Oh da kommen wir gerne mit! Beeinflusst Instagram deine Einrichtung? Was inspiriert dich?
Durch Instagram habe ich in der Vergangenheit viele Inspirationen erhalten und auch für mich diente die Plattform, Inspirationen und Momente aus meinem Leben mit anderen zu teilen. Dadurch habe ich fantastische Menschen kennenlernen dürfen und bin sicherlich auf das eine oder andere neue Label aufmerksam geworden. Mittlerweile sind meine Augen respektive ist mein Rezeptionsverhalten von Instagram allmählich gesättigt, weil in der Bildsprache und im Einrichtungsstil überwiegend Konformität herrscht. Meine Inspiration hole ich mir in der Natur, bei Ausstellungen und in Magazinen.
Wann findest du eine Wohnung interessant? Was sind absolute No-Gos?
Jeder Wohnung ist grundsätzlich interessant, solange sich sein Bewohner dort erkennbar wohlfühlt und es sich dort gemütlich gemacht hat. Eine Wohnung sollte Geschichten erzählen, im besten Fall ein Abbild der Persönlichkeit darstellen. Bei den No-Gos ist das schwierig, denn ich mag jetzt nicht mit Wischtechnik oder Latte-Macchiato-Bildern um die Ecke kommen. Allerdings finde ich einen „überzüchteten“ Scandi-Chic nicht sehr attraktiv und weniger inspirierend.

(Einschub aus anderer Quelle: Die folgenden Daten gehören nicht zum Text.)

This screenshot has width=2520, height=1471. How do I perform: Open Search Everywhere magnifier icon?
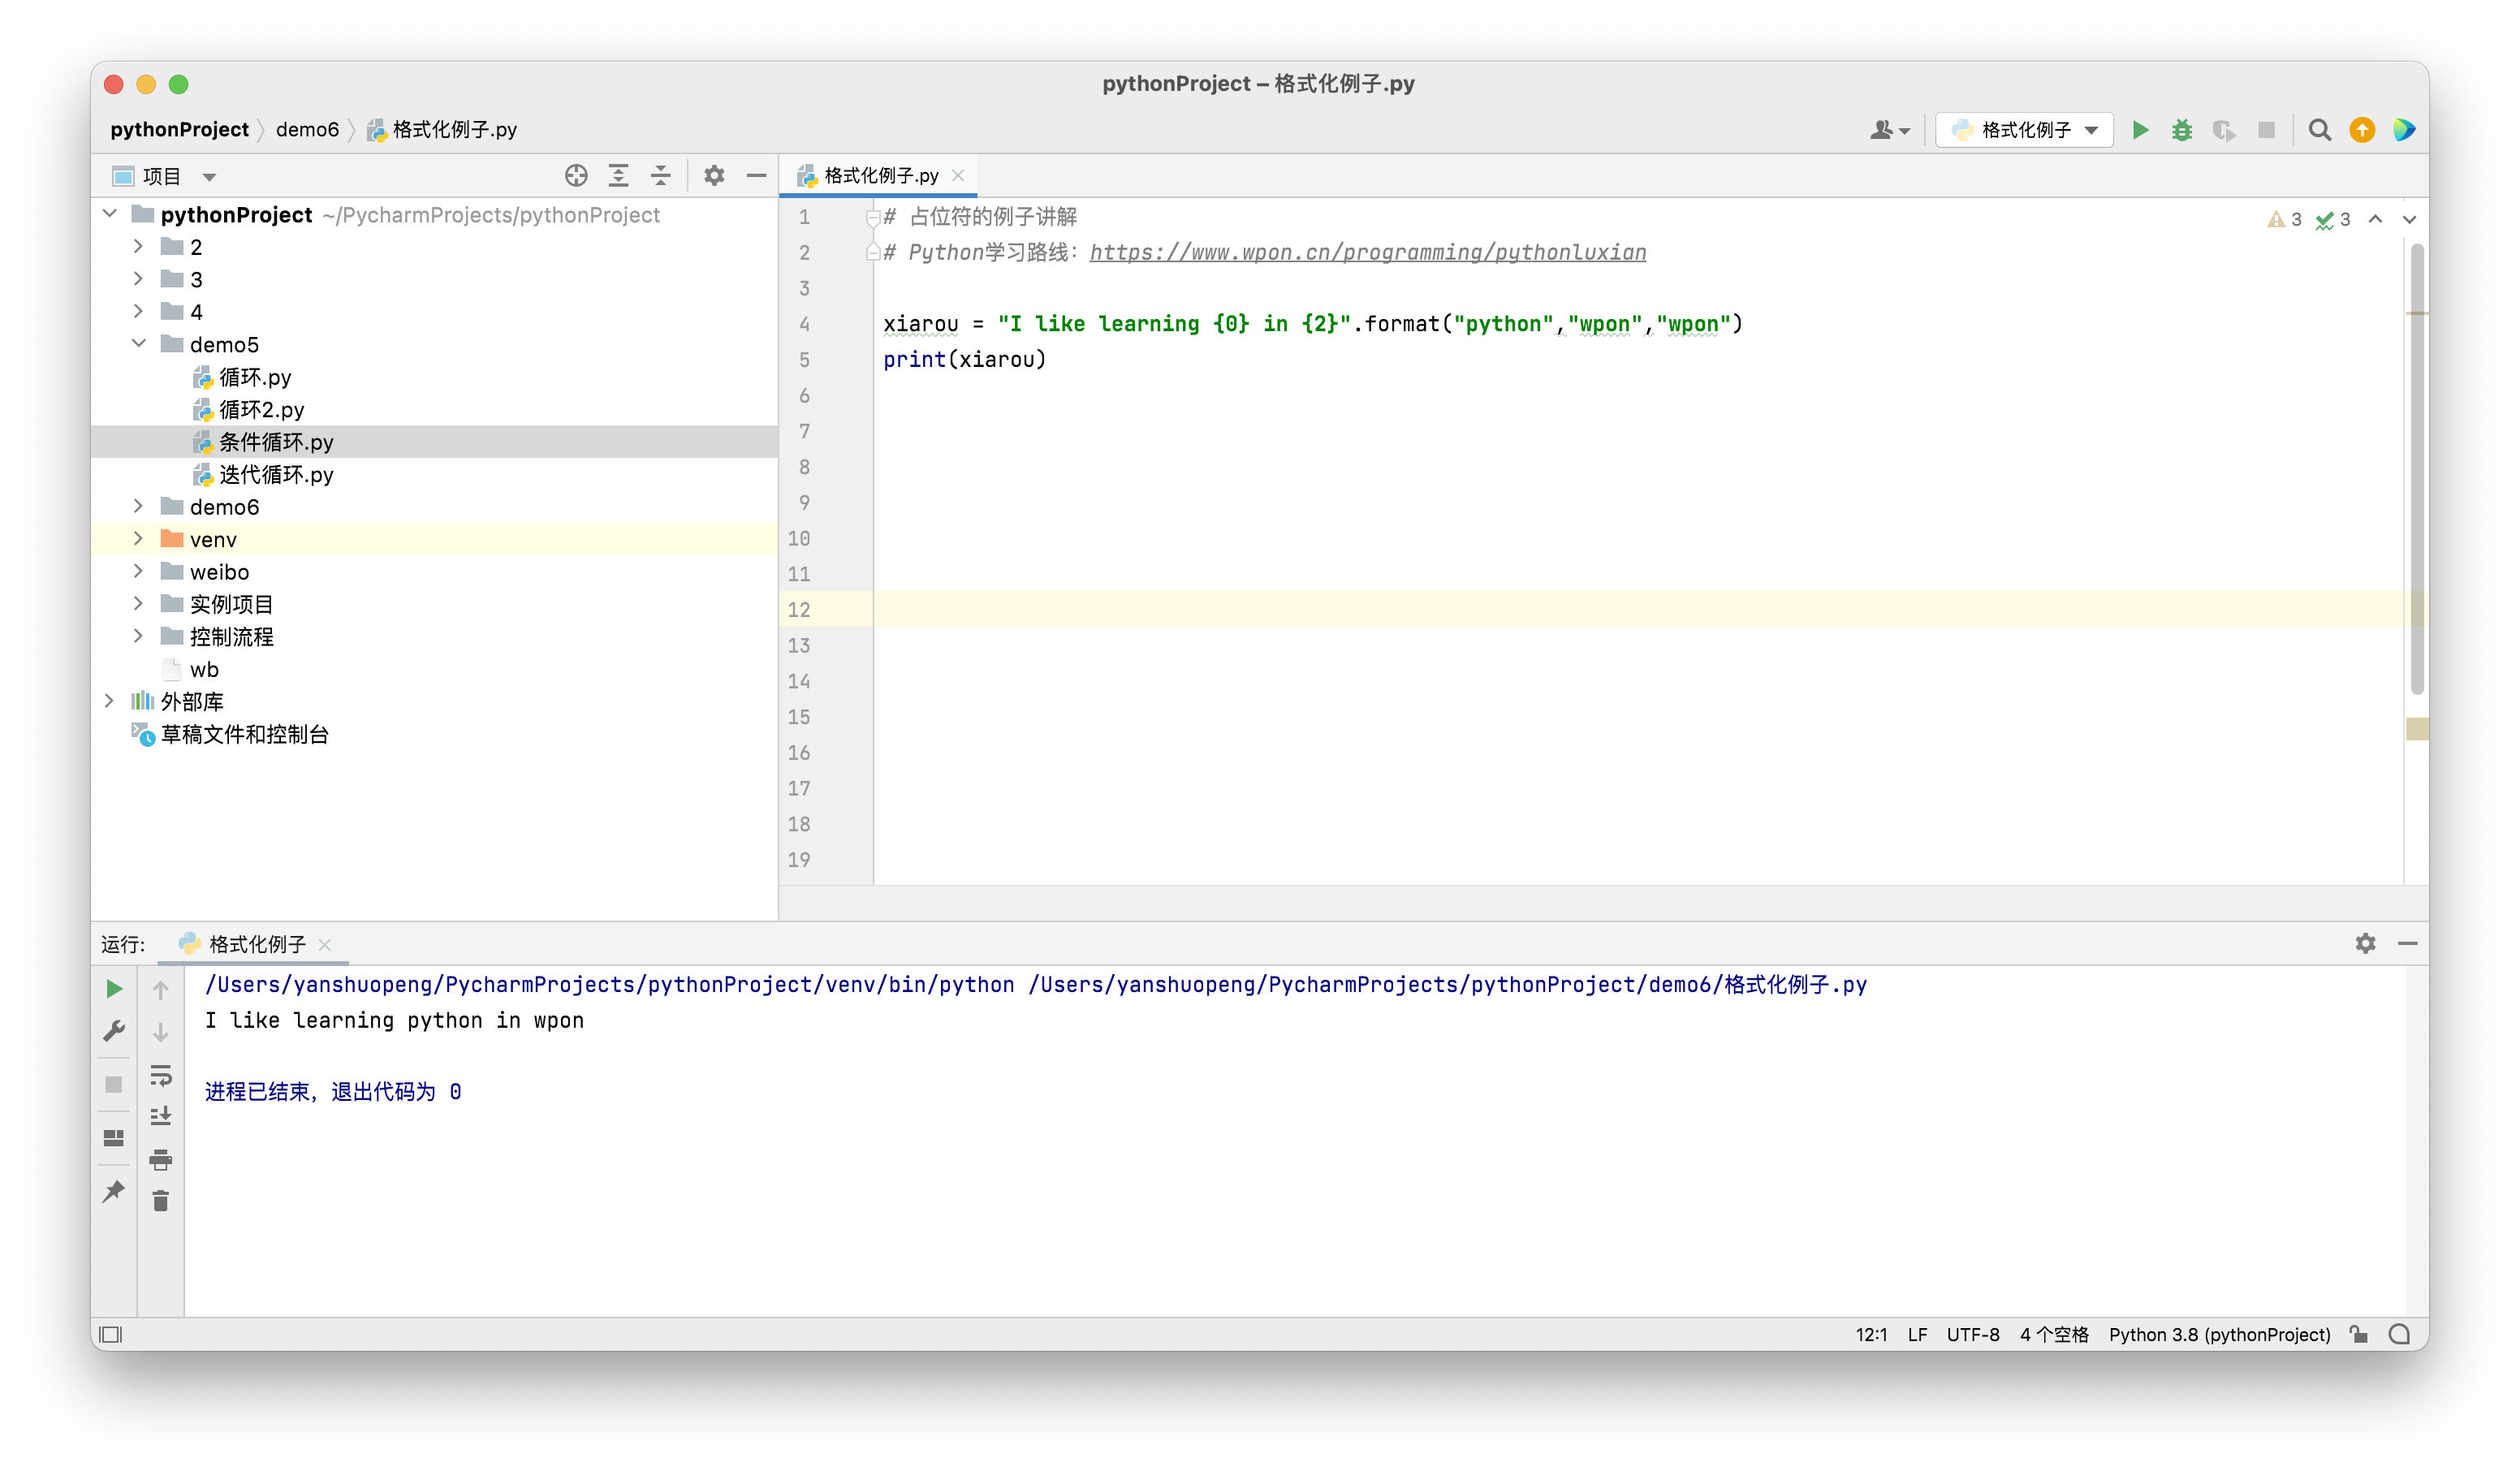click(2319, 130)

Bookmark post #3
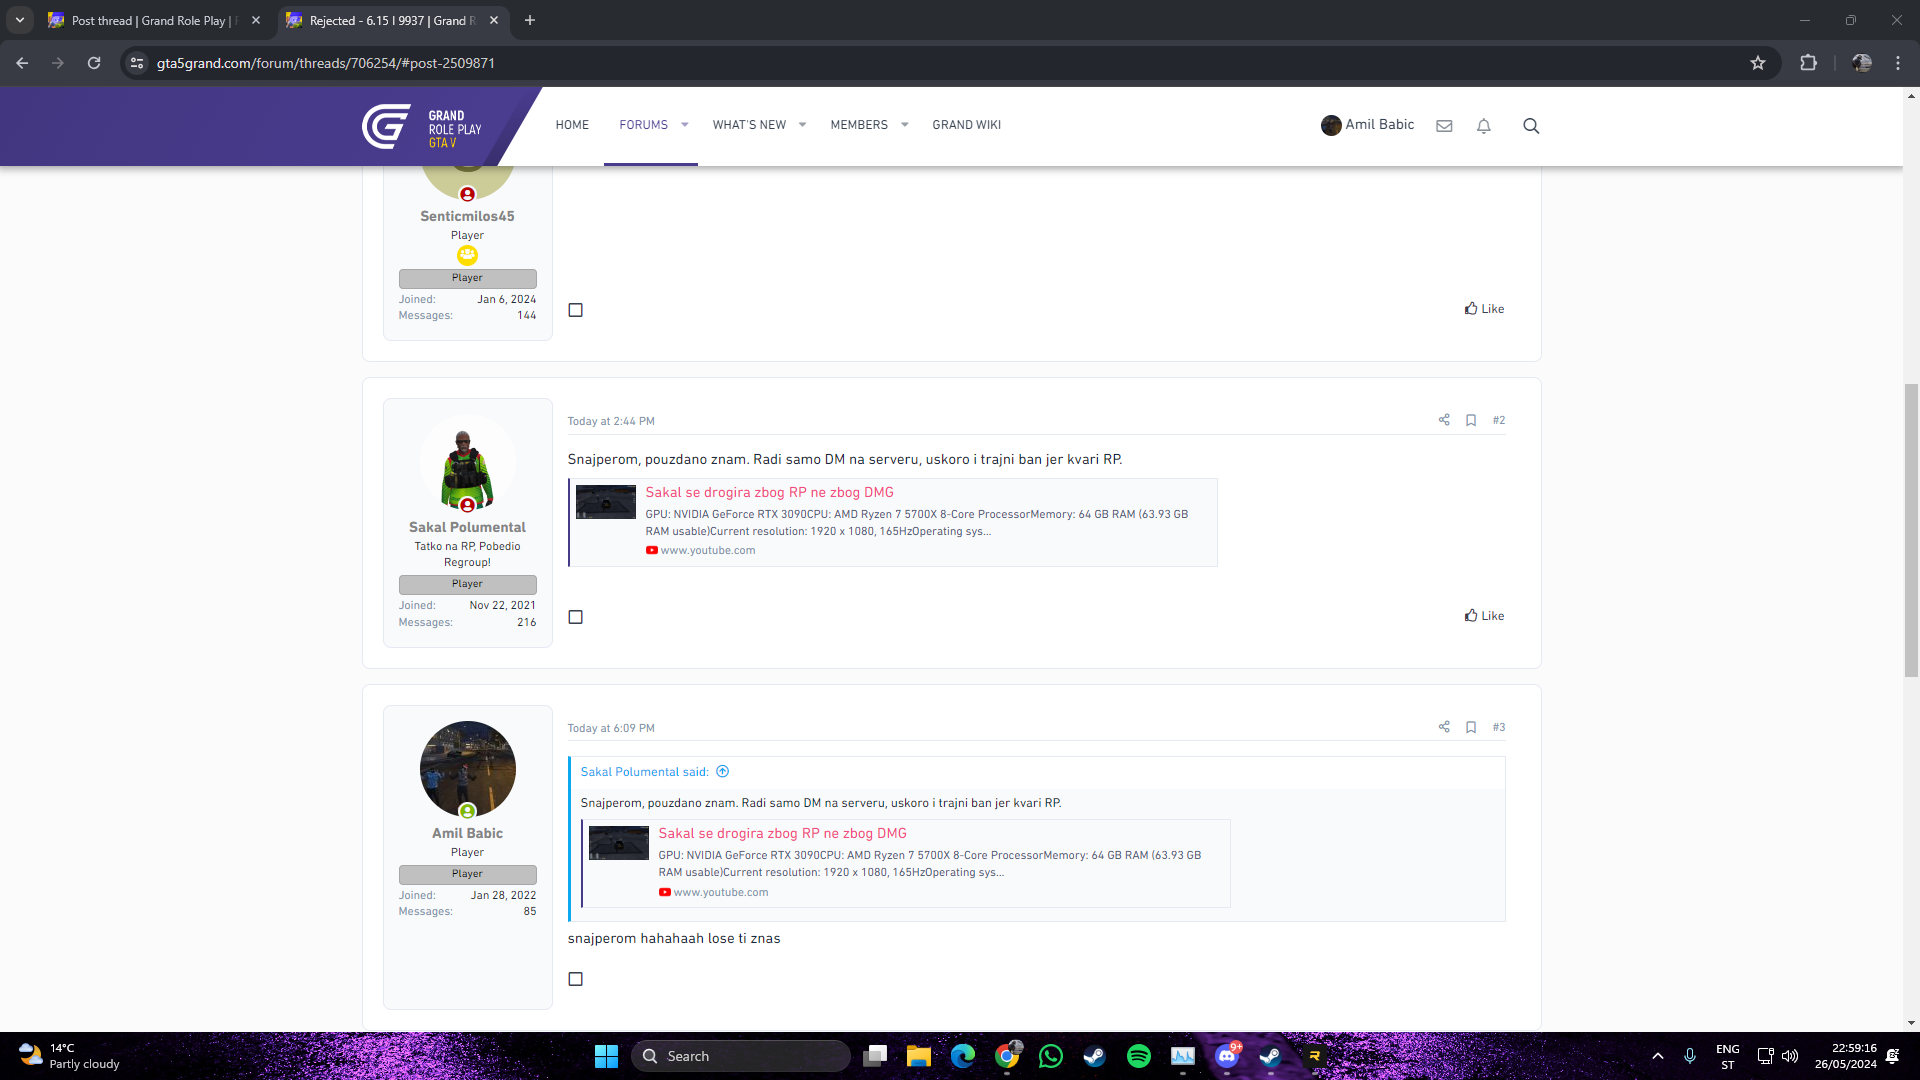tap(1471, 727)
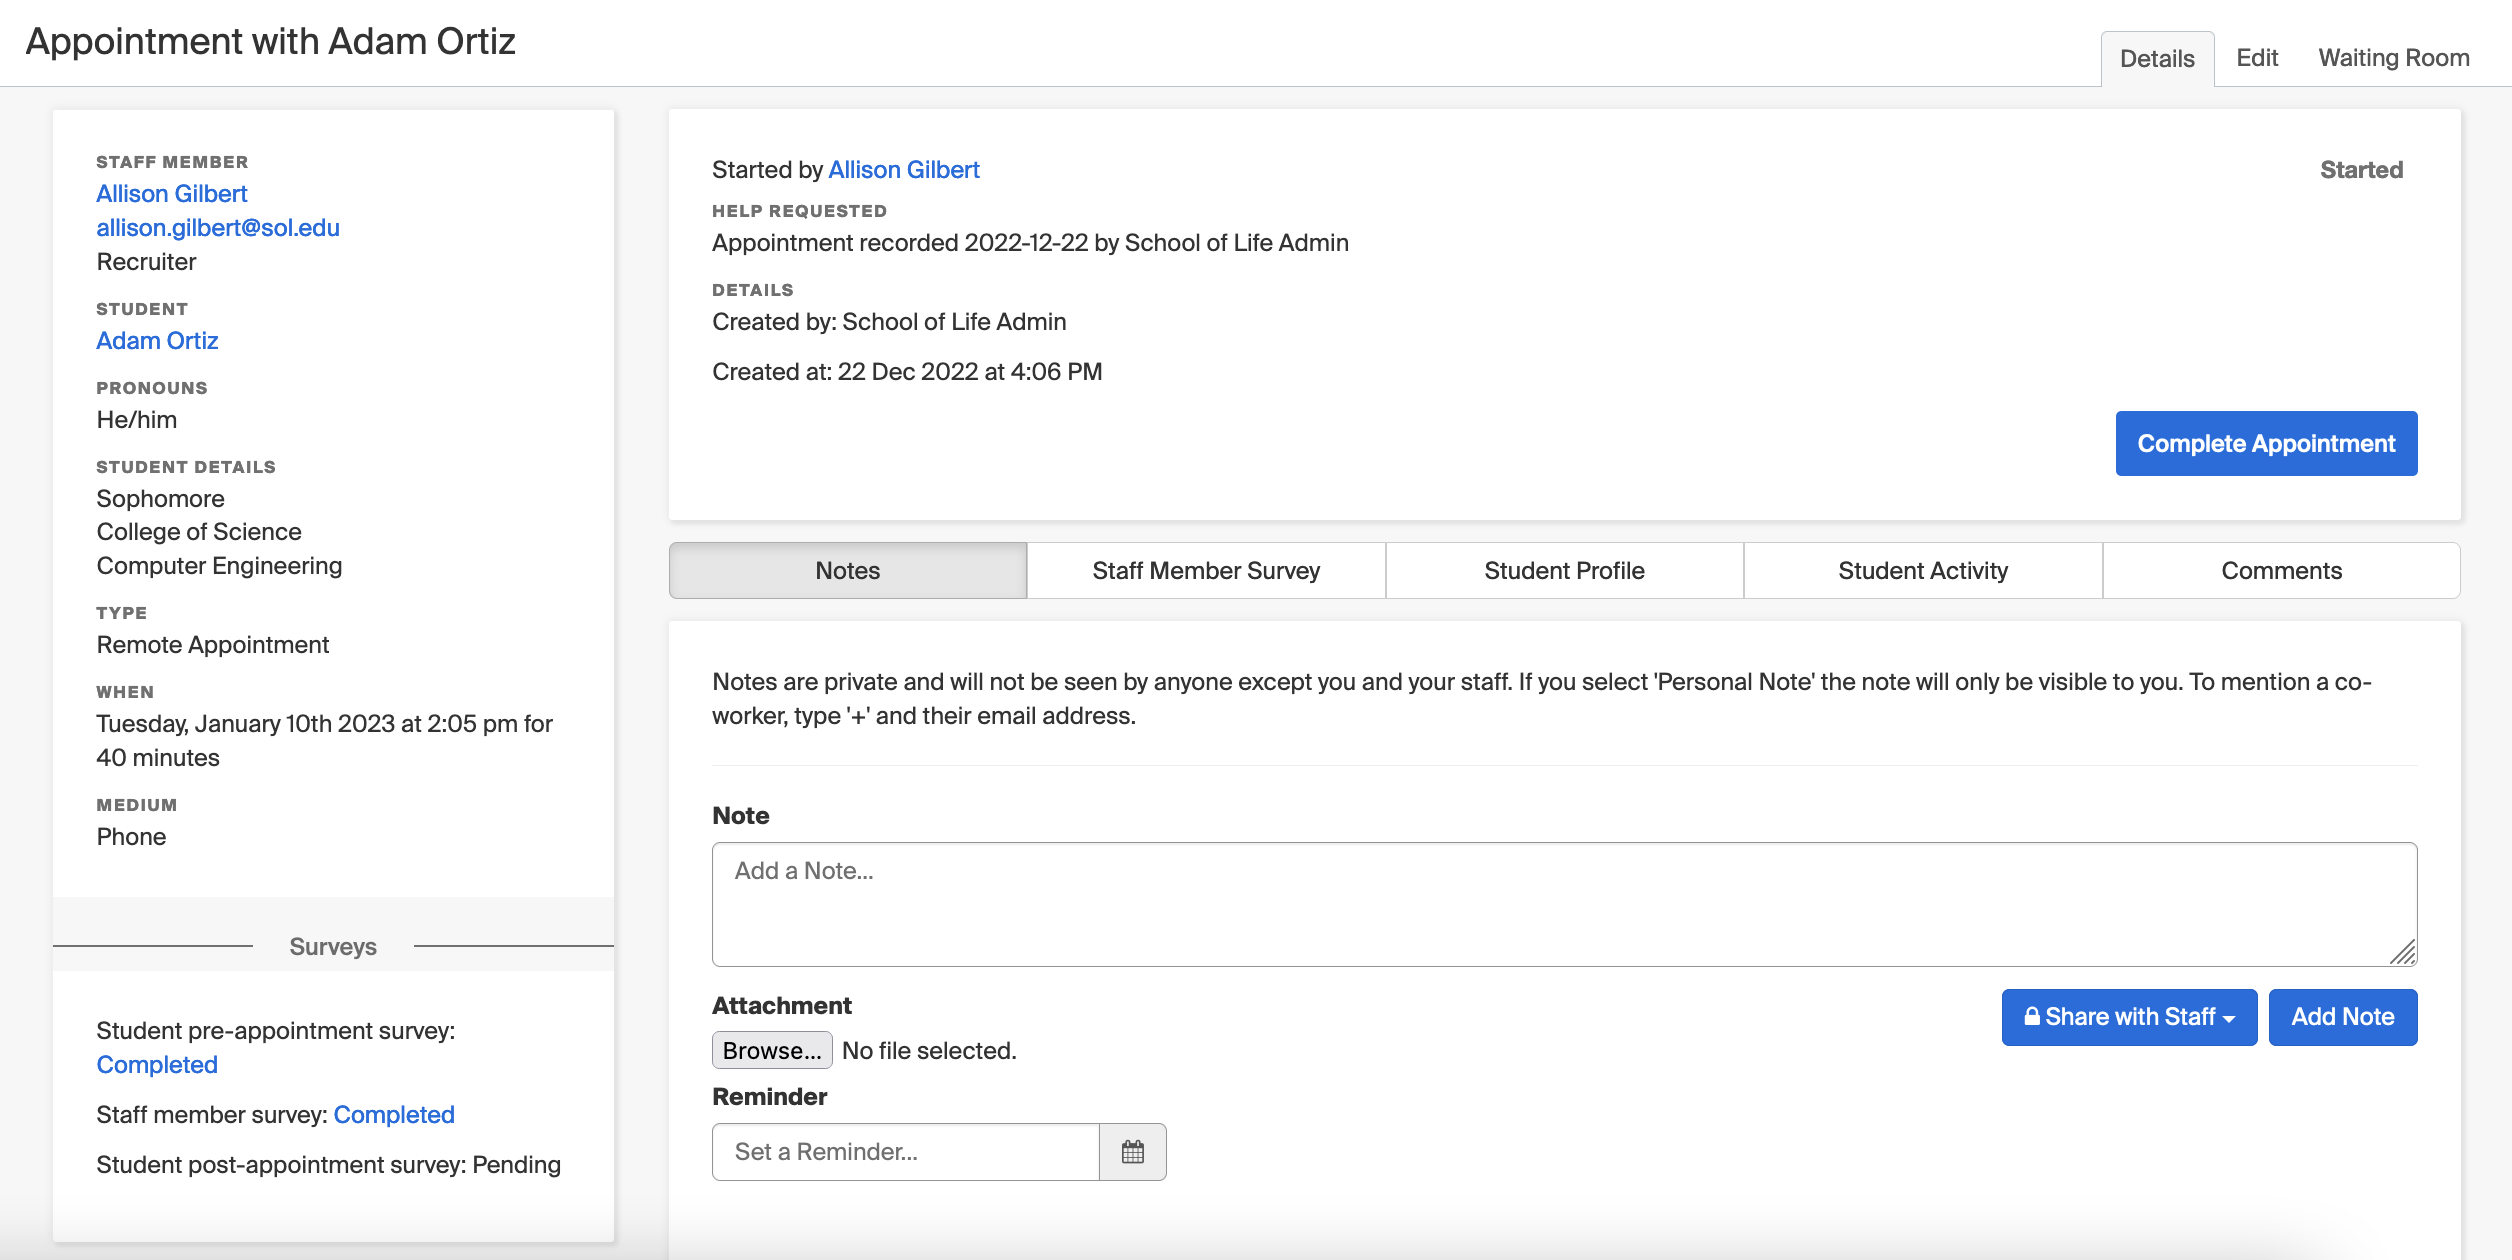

Und warum wohnst du ausgerechnet im Wedding? Was sollte man in deiner Hood gesehen haben?
Der Wedding ist ein Ort voller Diversität, in dem klassische Milieus nicht existieren, weil die unterschiedlichsten Menschen sozialer und kultureller Herkunft hier zusammenleben und das schon mehrere Jahrzehnte hinweg. Dieser Bezirk ist authentisch, trashig, wild und rau. Es gibt jeden Tag etwas Neues zu entdecken, denn der Wedding ist voller Gegensätze. Schauen wir einmal auf die Müllerstraße, das wilde Zentrum des Weddings mit all seinen Casinos, Döner- und Frisörläden, Märkten, Einkaufsläden und seinen bunten Lichtern. Weiter nördlich die Rehberge, ein riesiger Park mit dem Plötzensee, indem es sich im Sommer herrlichst schwimmen lässt und gleich neben an das Open Air Kino „Rehberge“. Oder der Schillerpark vor meiner Haustür, eine wundervolle Oase zum Joggen oder Picknicken. Und es eröffnen Schritt für Schritt ausgezeichnete Restaurants, Bars und Cafés, die nicht nur von überfüllter Coolness glänzen. Weit ab davon schätze ich die Eckkneipen, die skurrilen Bars und Boutiquen und all die absurden Eigenarten, die ich hier tagtäglich entdecken kann oder die langen Tanznächte im Anita Berber. Zu guter Letzt, ich habe hier unglaublich tolle und kreative Menschen kennengelernt, die schon Ewigkeiten hier wohnen oder sich Neuweddinger nennen dürfen und wir alle wollen hier nicht mehr weg.
Wie hört sich der Soundtrack zu deiner Wohnung an?
Ruhig, wild und melancholisch. Ein breites Spektrum an Songs, die mich fast fünf Jahre im Wedding und Berlin begleitet haben. Mit jedem Song verbinde ich eine persönliche Geschichte und ich bin überaus gespannt, welche Songs den Soundtrack in diesem Jahr komplettieren werden.